Overfitting is a problem that occurs when our algorithm is too closely aligned to our training data. The result is that the model may not generalise well to “unseen” data, such as observations for new patients entering a critical care unit. This is where “pruning” comes in.
Pruning
Let’s prune the model and look again.
mdl = glowyr.prune(mdl, min_samples_leaf = 10)
graph = glowyr.create_graph(mdl, feature_names=features)
Image(graph.create_png())
Above, we can see that our second tree is (1) smaller in depth, and (2) never splits a node with <= 10 samples. We can look at the decision surface for this tree:
plt.figure(figsize=[10,8])
glowyr.plot_model_pred_2d(mdl, x_train, y_train, title="Pruned decision tree")
Our pruned decision tree has a more intuitive boundary, but does make some errors. We have reduced our performance in an effort to simplify the tree. This is the classic machine learning problem of trading off complexity with error.
Note that, in order to do this, we “invented” the minimum samples per leaf node of 10. Why 10? Why not 5? Why not 20? The answer is: it depends on the dataset. Heuristically choosing these parameters can be time consuming, and we will see later on how gradient boosting elegantly handles this task.
Decision trees have high “variance”
Decision trees have high “variance”. In this context, variance refers to a property of some models to have a wide range of performance given random samples of data. Let’s take a look at randomly slicing the data we have to see what that means.
import numpy as np
np.random.seed(123)
fig = plt.figure(figsize=[12,3])
for i in range(3):
ax = fig.add_subplot(1,3,i+1)
# generate indices in a random order
idx = np.random.permutation(x_train.shape[0])
# only use the first 50
idx = idx[:50]
x_temp = x_train.iloc[idx]
y_temp = y_train.values[idx]
# initialize the model
mdl = tree.DecisionTreeClassifier(max_depth=5)
# train the model using the dataset
mdl = mdl.fit(x_temp.values, y_temp)
txt = f'Random sample {i+1}'
glowyr.plot_model_pred_2d(mdl, x_temp, y_temp, title=txt)
Above we can see that we are using random subsets of data, and as a result, our decision boundary can change quite a bit.
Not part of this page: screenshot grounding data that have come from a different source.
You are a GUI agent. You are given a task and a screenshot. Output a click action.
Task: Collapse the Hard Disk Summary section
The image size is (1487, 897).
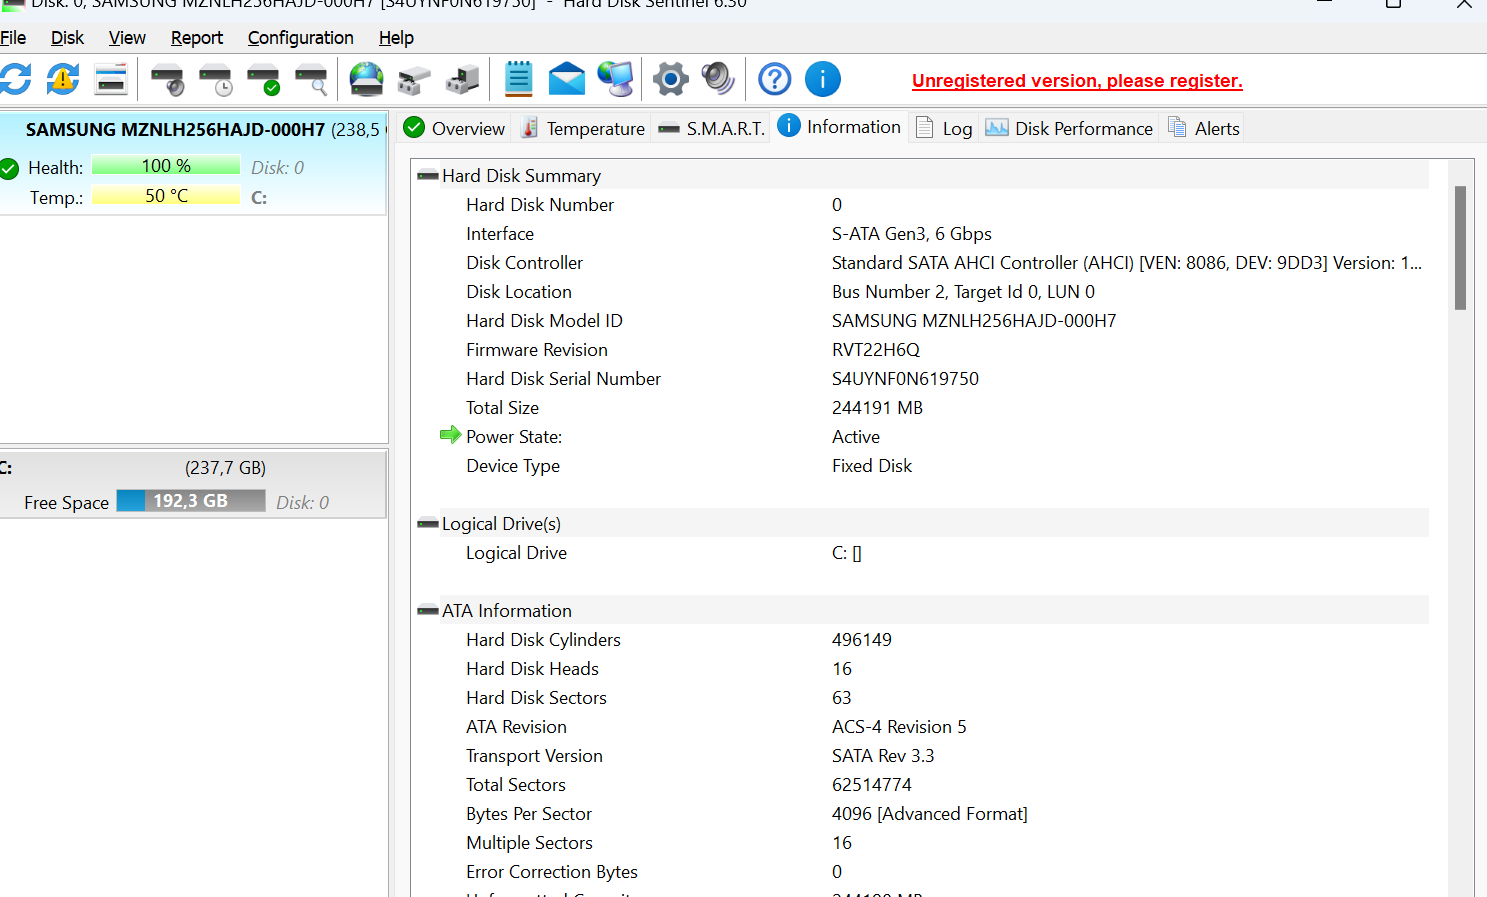coord(428,176)
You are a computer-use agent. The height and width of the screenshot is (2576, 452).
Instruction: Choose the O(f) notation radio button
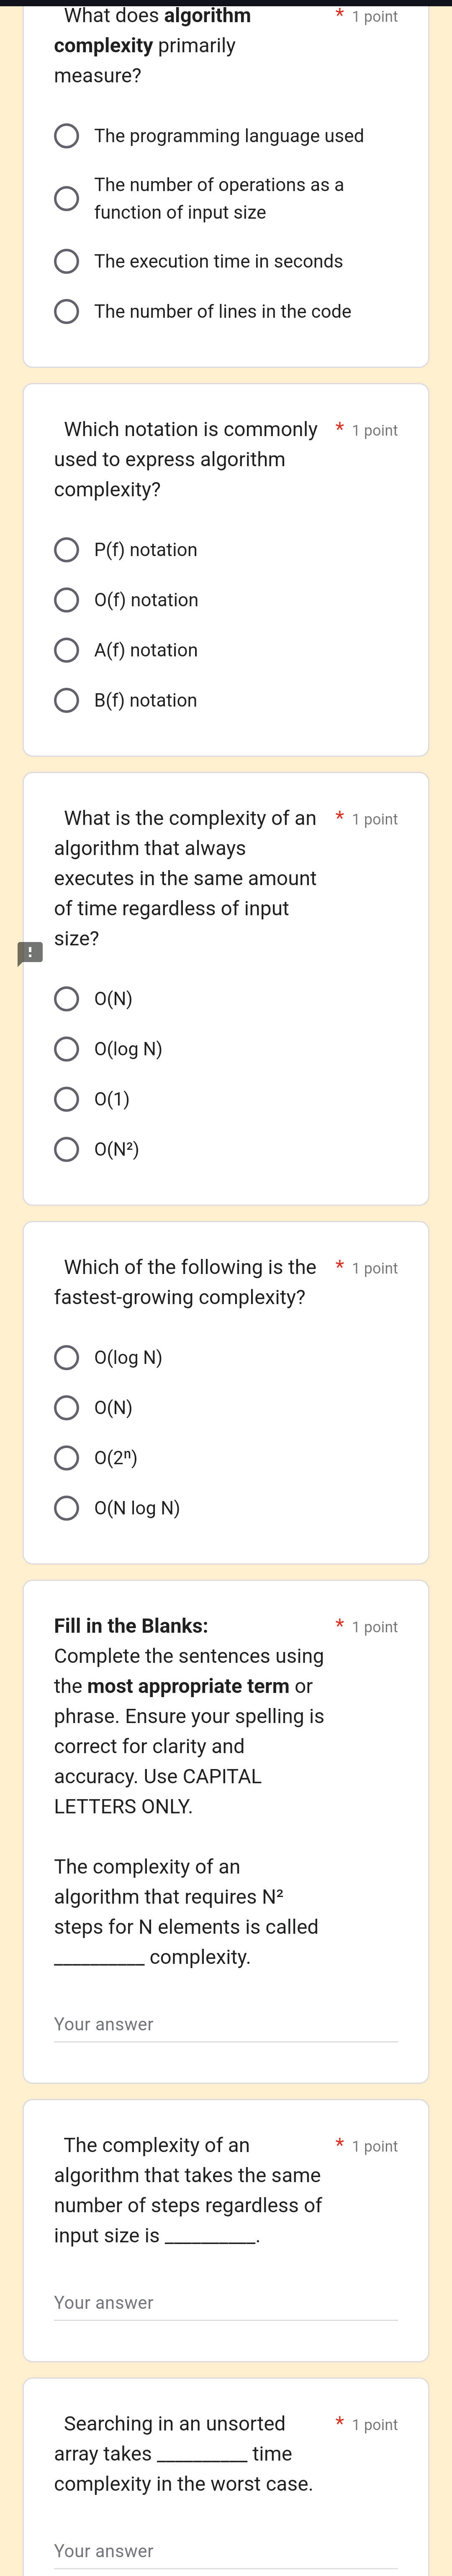pos(67,600)
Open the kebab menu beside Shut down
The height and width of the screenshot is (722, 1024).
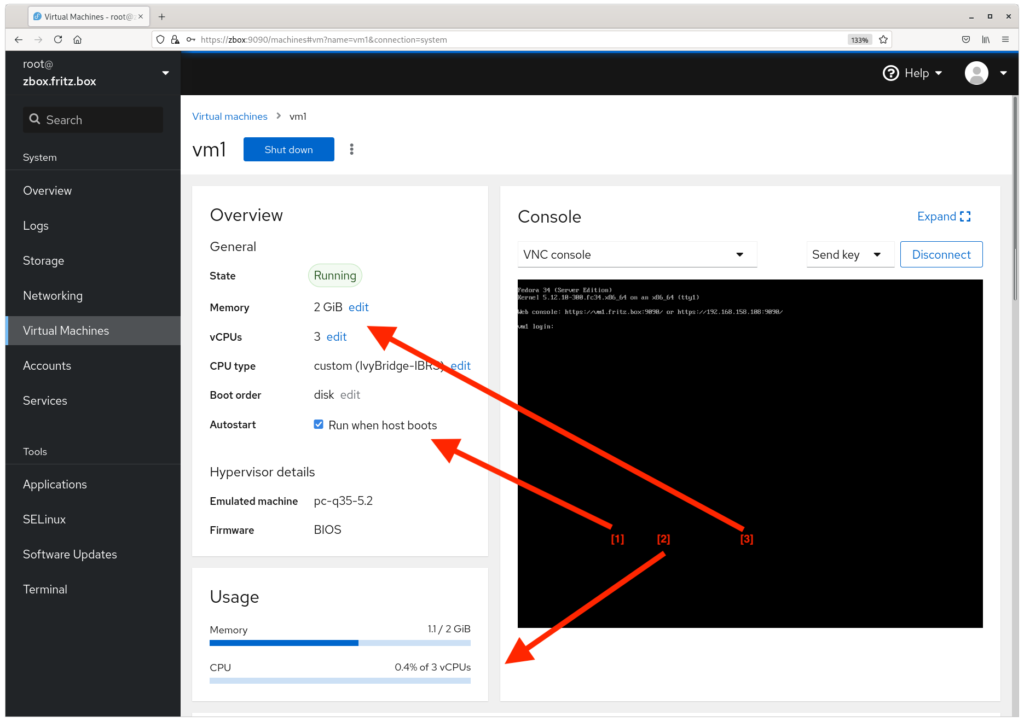351,149
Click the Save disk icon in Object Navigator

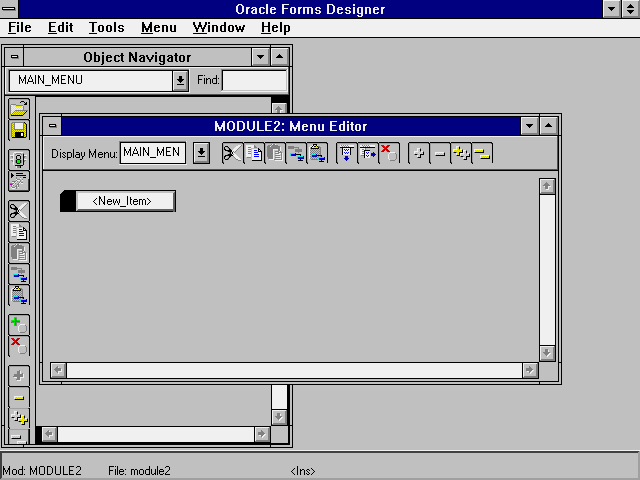point(19,130)
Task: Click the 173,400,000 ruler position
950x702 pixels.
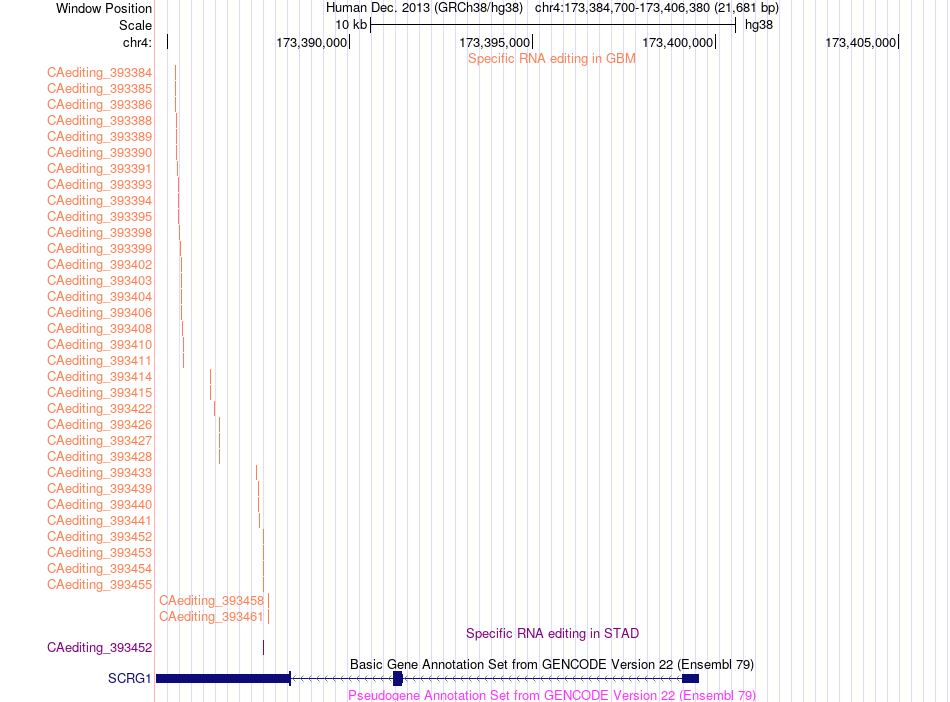Action: (677, 42)
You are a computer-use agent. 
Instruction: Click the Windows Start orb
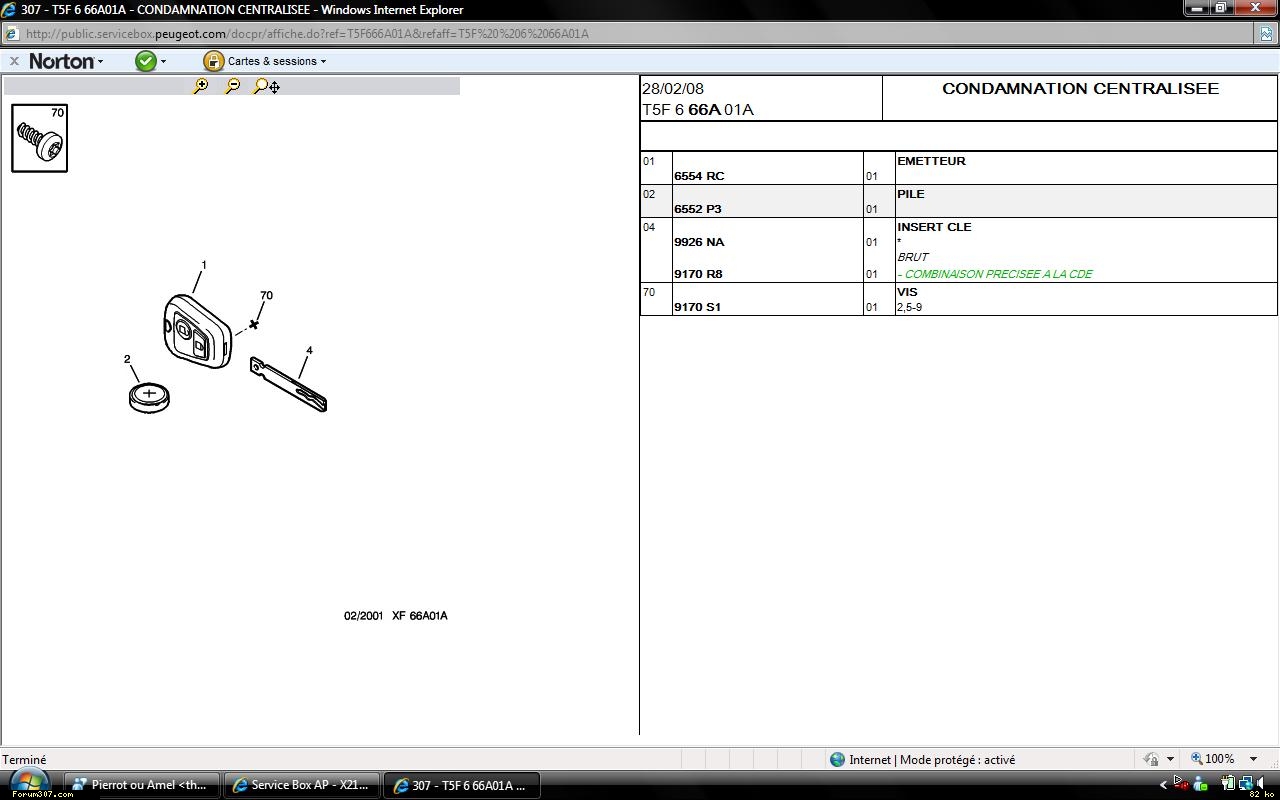(26, 783)
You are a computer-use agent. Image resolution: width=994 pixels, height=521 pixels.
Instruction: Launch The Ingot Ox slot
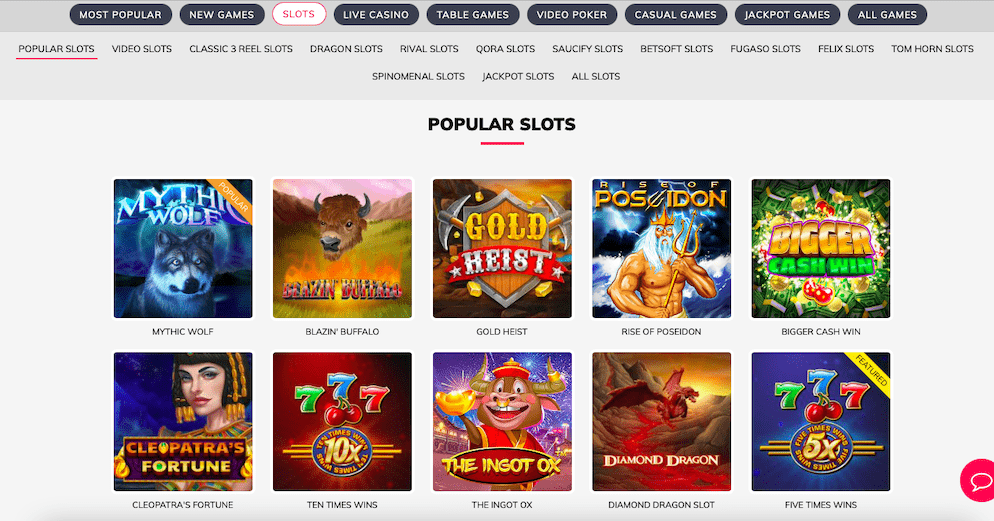pos(502,421)
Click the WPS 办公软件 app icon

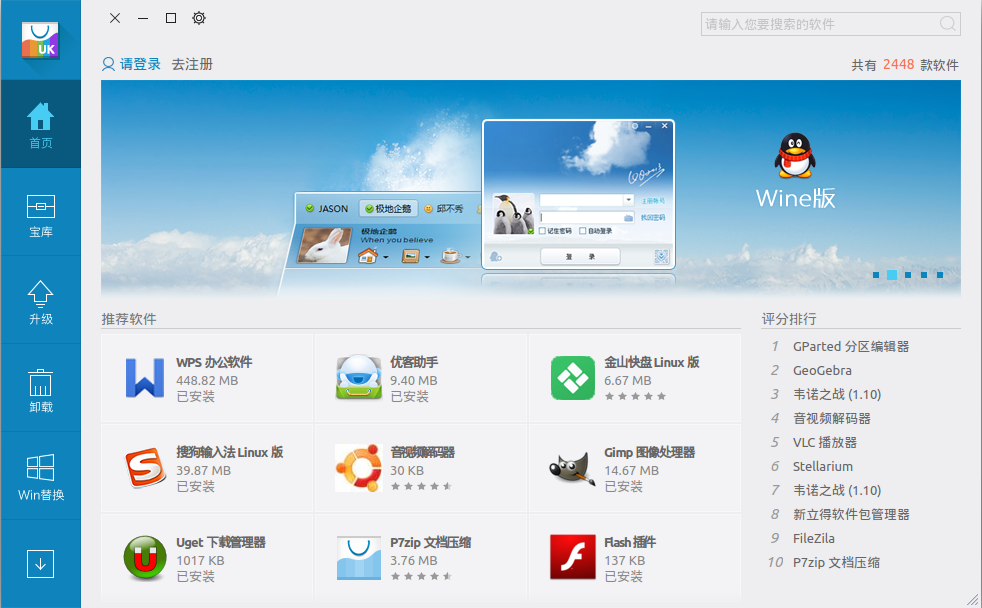(145, 378)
As you could guess, we actually don’t want a model that randomly works well and randomly works poorly.
There is an old joke: two farmers and a statistician go hunting. They see a deer: the first farmer shoots, and misses to the left. The next farmer shoots, and misses to the right. The statistician yells “We got it!!”.
While it doesn’t quite hold in real life, it turns out that this principle does hold for decision trees. Combining them in the right way ends up building powerful models.
Question
a) Why are decision trees considered have high variance?
b) An “ensemble” is the name used for a machine learning model that aggregates the decisions of multiple sub-models. Why might creating ensembles of decision trees be a good idea?Answer
a) Minor changes in the data used to train decision trees can lead to very different model performance.
b) By combining many of instances of “high variance” classifiers (decision trees), we can end up with a single classifier with low variance.
Key Points
Overfitting is a problem that occurs when our algorithm is too closely aligned to our training data.
Models that are overfitted may not generalise well to “unseen” data.
Pruning is one approach for helping to prevent overfitting.
By combining many of instances of “high variance” classifiers, we can end up with a single classifier with low variance.